- [Work instructions]
Among the records that follow, how many lines contain the word "computer"? Give the number and no other words.

- [Saved data entries]

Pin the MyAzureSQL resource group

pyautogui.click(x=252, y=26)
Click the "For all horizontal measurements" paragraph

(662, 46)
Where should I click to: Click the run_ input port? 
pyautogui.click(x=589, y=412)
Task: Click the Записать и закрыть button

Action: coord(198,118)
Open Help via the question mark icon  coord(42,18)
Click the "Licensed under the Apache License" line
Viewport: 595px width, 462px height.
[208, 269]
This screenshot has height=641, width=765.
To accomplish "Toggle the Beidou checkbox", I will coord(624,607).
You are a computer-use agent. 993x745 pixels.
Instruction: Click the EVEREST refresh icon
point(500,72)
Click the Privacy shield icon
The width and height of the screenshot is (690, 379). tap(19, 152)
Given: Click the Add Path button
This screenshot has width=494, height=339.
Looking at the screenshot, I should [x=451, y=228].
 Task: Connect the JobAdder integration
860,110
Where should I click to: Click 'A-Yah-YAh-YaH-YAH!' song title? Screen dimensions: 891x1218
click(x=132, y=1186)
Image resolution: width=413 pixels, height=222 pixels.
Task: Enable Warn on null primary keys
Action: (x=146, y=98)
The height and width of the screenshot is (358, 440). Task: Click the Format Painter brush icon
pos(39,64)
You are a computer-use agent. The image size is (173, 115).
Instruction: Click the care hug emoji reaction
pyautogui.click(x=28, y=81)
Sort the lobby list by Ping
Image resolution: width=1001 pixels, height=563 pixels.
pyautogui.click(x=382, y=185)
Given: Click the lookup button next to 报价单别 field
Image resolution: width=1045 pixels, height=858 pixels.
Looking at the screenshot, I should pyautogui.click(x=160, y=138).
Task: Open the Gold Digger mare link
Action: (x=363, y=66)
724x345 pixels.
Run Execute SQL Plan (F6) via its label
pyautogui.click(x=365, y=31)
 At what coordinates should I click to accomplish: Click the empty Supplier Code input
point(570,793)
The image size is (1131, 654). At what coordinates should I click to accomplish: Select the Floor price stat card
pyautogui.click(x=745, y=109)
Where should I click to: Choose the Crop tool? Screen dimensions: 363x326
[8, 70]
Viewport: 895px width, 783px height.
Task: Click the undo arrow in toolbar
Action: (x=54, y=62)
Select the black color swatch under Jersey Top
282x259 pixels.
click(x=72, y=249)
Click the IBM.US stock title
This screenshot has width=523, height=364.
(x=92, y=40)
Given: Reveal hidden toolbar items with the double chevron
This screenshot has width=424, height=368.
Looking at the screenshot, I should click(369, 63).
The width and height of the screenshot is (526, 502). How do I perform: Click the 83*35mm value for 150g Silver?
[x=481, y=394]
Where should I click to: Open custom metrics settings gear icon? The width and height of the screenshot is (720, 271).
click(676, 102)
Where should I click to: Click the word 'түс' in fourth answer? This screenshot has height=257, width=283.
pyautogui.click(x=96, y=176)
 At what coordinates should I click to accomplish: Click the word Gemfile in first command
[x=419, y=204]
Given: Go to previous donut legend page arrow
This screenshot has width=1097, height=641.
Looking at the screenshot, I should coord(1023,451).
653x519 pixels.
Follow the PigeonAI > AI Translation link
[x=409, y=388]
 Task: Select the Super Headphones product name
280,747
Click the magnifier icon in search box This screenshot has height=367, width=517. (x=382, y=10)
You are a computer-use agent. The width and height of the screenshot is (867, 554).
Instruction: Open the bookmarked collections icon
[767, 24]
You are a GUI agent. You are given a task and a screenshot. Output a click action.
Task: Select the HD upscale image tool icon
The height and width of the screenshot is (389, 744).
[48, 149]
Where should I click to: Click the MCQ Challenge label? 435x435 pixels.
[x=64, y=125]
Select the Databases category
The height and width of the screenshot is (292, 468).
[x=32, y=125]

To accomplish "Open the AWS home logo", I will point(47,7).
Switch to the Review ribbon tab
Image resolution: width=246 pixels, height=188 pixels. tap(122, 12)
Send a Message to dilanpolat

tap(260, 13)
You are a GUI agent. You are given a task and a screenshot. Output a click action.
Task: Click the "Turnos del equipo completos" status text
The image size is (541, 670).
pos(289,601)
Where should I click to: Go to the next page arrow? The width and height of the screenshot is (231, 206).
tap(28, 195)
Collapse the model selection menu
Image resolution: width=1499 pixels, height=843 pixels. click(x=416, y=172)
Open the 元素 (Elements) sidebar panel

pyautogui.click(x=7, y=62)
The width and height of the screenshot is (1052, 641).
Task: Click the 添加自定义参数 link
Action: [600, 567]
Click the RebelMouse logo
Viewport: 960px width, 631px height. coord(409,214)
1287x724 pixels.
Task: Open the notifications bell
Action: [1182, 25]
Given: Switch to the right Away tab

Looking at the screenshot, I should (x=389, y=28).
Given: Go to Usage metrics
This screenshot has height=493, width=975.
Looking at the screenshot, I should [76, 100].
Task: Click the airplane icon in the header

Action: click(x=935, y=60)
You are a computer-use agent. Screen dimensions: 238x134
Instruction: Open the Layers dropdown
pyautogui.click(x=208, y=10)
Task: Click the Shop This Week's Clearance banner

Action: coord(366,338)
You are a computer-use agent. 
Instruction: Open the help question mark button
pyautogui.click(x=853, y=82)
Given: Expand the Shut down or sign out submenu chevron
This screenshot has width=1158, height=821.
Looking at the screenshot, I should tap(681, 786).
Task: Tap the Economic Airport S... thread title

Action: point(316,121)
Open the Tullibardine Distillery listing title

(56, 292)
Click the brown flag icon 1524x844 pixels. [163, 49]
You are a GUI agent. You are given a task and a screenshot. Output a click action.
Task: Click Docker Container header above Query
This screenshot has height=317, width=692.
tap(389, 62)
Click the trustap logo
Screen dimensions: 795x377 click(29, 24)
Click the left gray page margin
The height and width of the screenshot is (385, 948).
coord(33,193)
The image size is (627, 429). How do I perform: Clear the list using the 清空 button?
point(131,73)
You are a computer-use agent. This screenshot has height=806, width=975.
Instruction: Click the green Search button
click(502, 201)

- [Result below]
6